- _Exercise_
Leave every picture out, and print the full listing again exactly.

- _Information_

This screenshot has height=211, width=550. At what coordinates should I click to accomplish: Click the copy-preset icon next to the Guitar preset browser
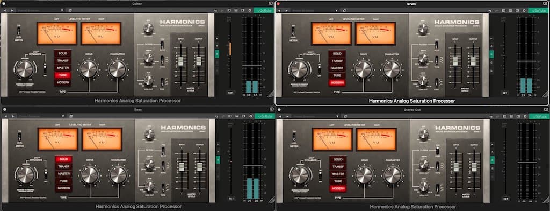70,11
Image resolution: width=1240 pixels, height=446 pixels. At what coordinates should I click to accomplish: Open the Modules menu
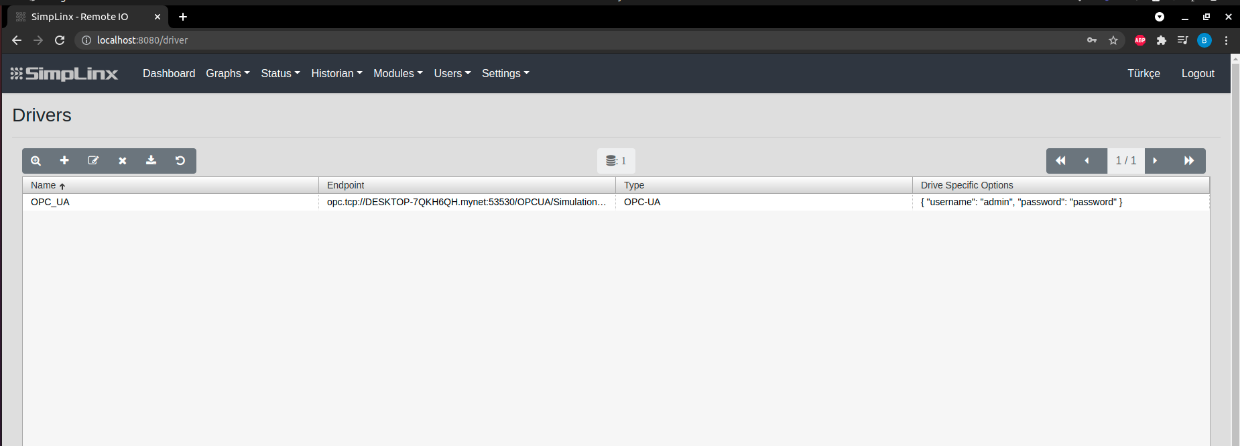click(397, 74)
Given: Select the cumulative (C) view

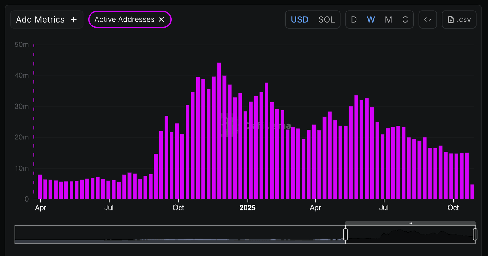Looking at the screenshot, I should point(405,20).
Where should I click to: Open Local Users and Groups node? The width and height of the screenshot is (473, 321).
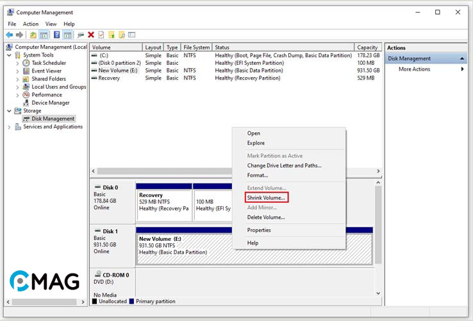click(58, 87)
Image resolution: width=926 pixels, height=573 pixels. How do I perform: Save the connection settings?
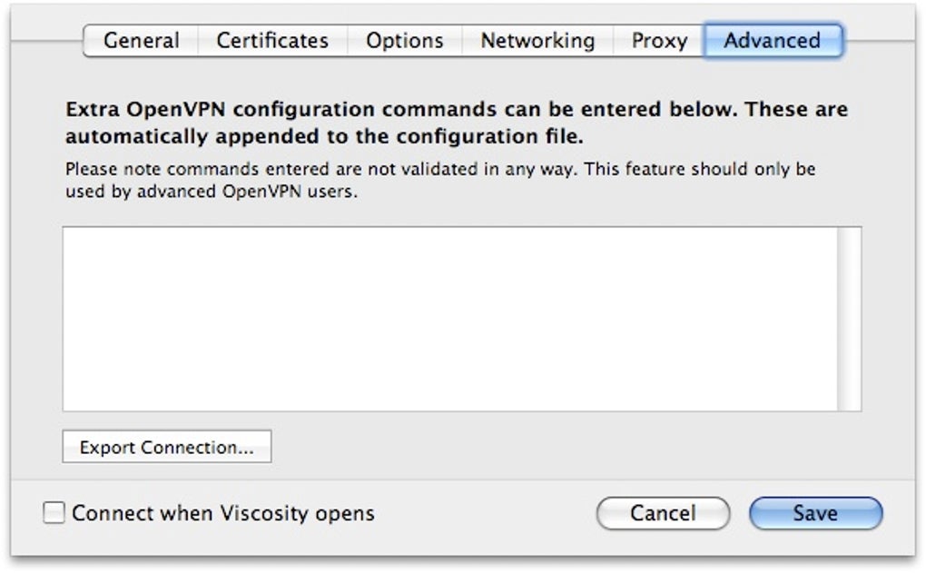pyautogui.click(x=814, y=513)
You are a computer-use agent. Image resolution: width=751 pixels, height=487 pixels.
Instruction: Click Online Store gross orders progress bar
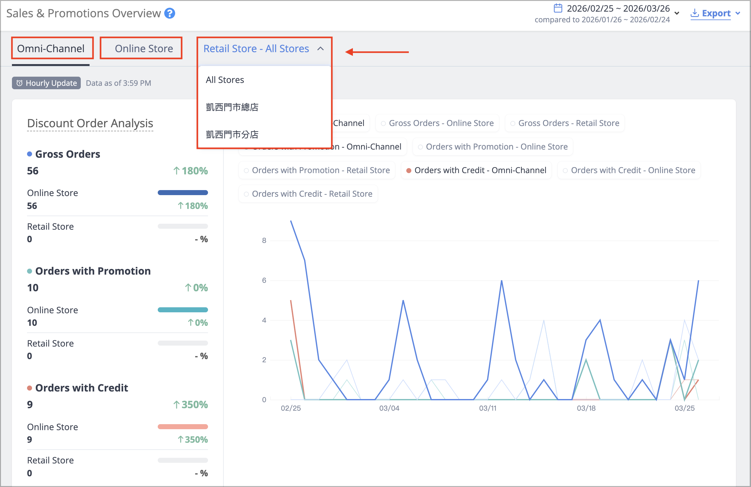coord(183,193)
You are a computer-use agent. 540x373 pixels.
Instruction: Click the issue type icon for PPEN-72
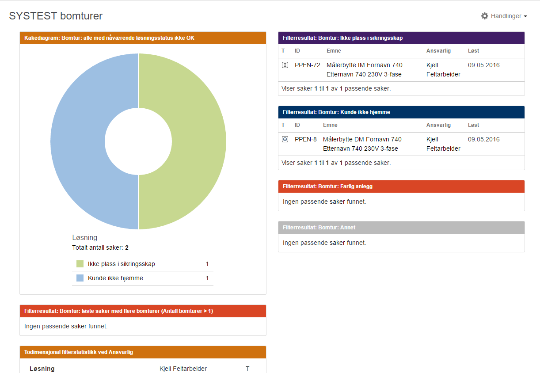point(285,65)
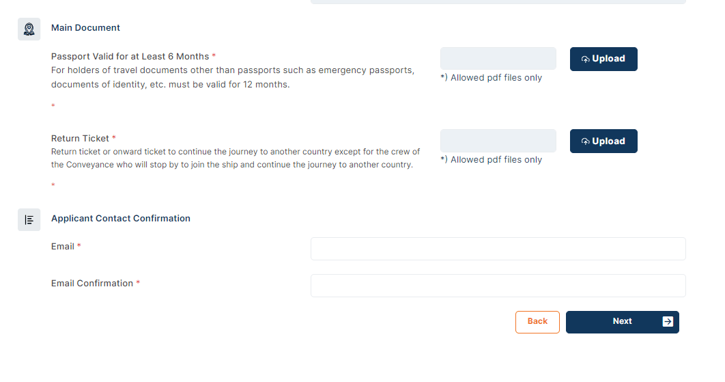The height and width of the screenshot is (382, 725).
Task: Upload the return ticket file
Action: (x=603, y=141)
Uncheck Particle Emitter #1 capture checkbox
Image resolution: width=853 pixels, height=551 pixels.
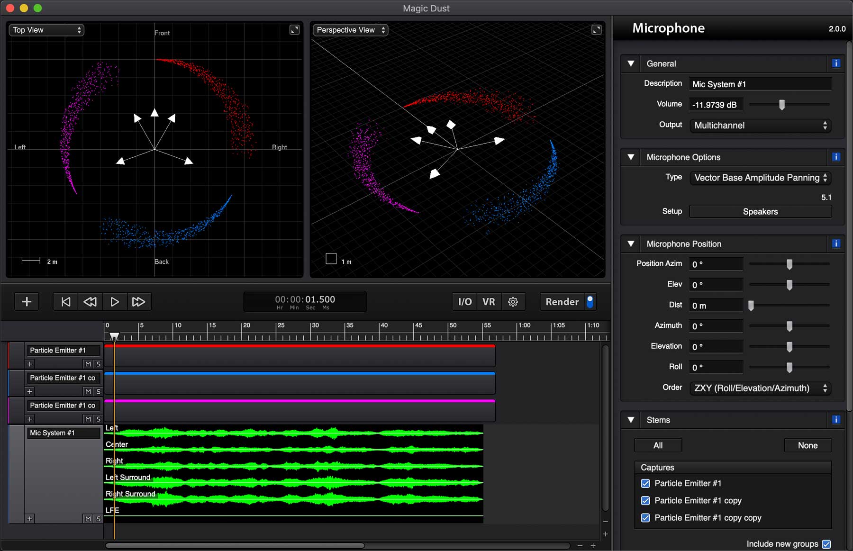click(645, 483)
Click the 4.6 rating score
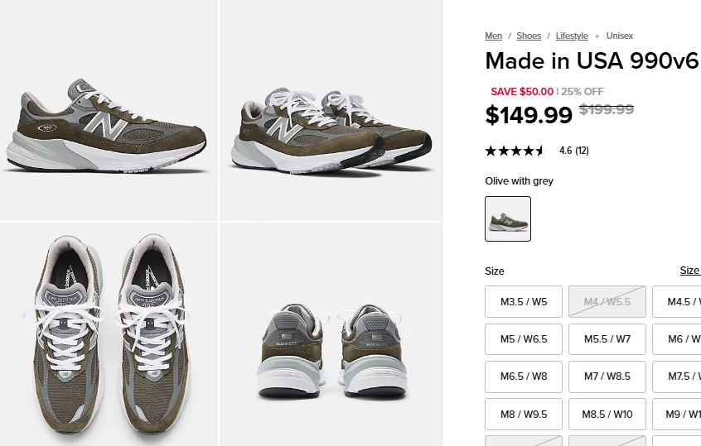701x446 pixels. tap(566, 151)
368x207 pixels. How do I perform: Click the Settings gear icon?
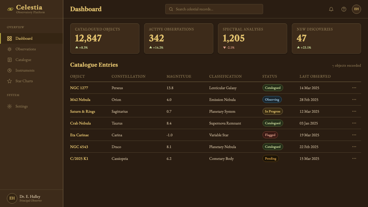pyautogui.click(x=9, y=106)
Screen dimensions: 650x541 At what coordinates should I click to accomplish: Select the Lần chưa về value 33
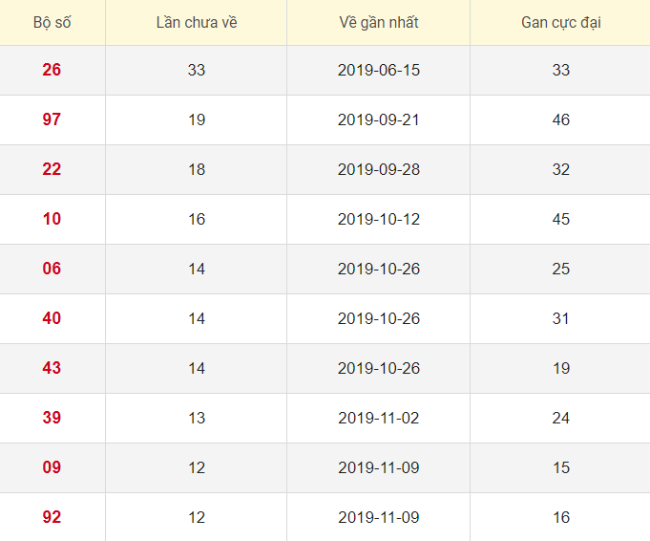click(x=197, y=70)
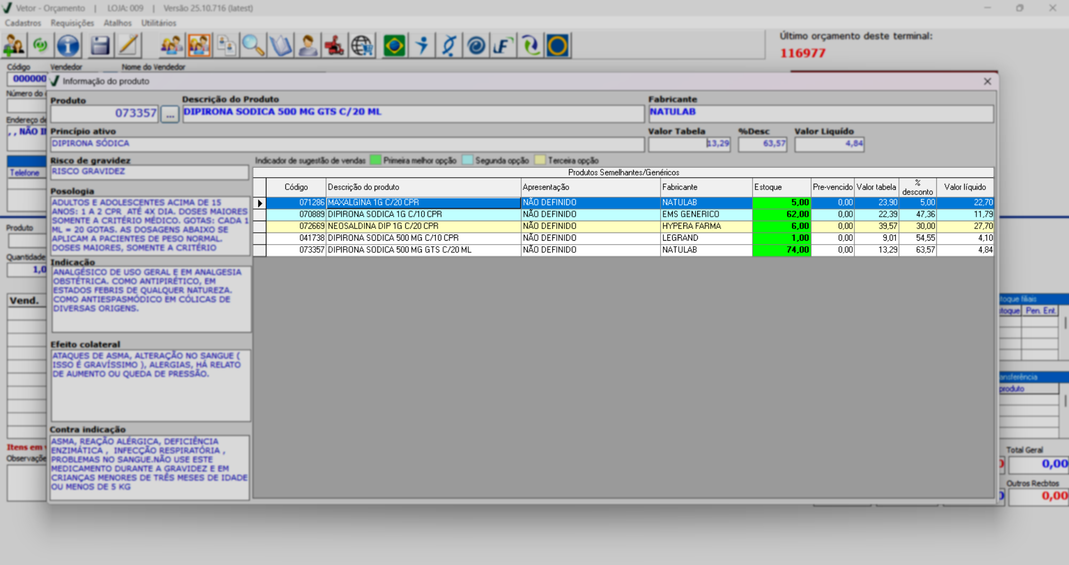Click the add customer icon in toolbar
This screenshot has width=1069, height=565.
click(14, 46)
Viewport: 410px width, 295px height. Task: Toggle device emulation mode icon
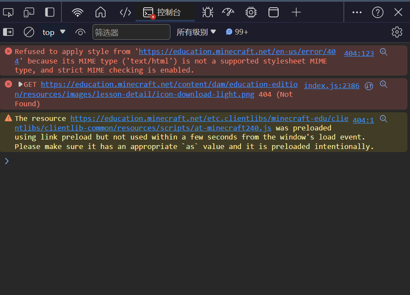(x=29, y=13)
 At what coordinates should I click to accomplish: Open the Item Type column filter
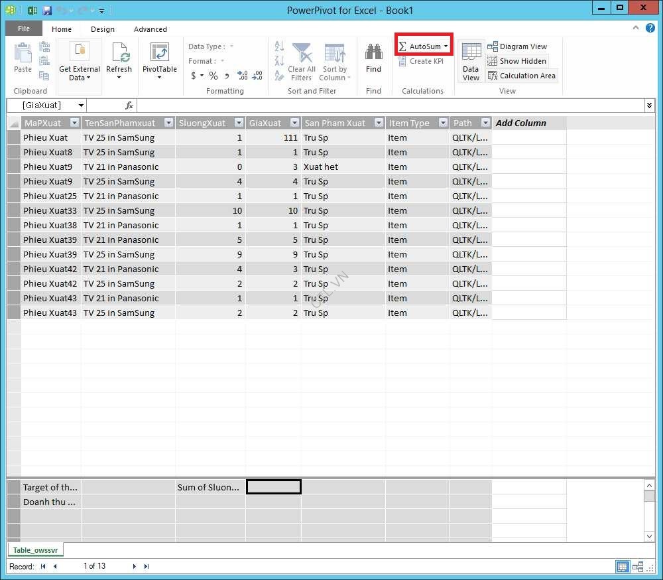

- _Answer to this problem_
This screenshot has height=211, width=550. At what coordinates should I click to accomplish: Click the copy-preset icon next to the Guitar preset browser
70,11
Image resolution: width=1240 pixels, height=446 pixels. At what coordinates should I click to accomplish: Open the Modules menu
click(397, 74)
Given: Select the cumulative (C) view

Looking at the screenshot, I should point(405,20).
Where should I click to: Open Local Users and Groups node? The width and height of the screenshot is (473, 321).
click(58, 87)
Image resolution: width=926 pixels, height=573 pixels. How do I perform: Save the connection settings?
pyautogui.click(x=814, y=513)
You are a computer-use agent. Image resolution: width=751 pixels, height=487 pixels.
Instruction: Click Online Store gross orders progress bar
coord(183,193)
You are a computer-use agent. 540x373 pixels.
Instruction: Click the issue type icon for PPEN-72
point(285,65)
The height and width of the screenshot is (382, 725).
Task: Upload the return ticket file
Action: (x=603, y=141)
Uncheck Particle Emitter #1 capture checkbox
Image resolution: width=853 pixels, height=551 pixels.
click(645, 483)
Click the 4.6 rating score
701x446 pixels. tap(566, 151)
368x207 pixels. How do I perform: Click the Settings gear icon?
pyautogui.click(x=9, y=106)
Screen dimensions: 650x541 At what coordinates should I click to accomplish: Select the Lần chưa về value 33
click(x=197, y=70)
Click the add customer icon in toolbar
This screenshot has width=1069, height=565.
click(14, 46)
Viewport: 410px width, 295px height. Task: Toggle device emulation mode icon
(x=29, y=13)
 At what coordinates should I click to accomplish: Open the Item Type column filter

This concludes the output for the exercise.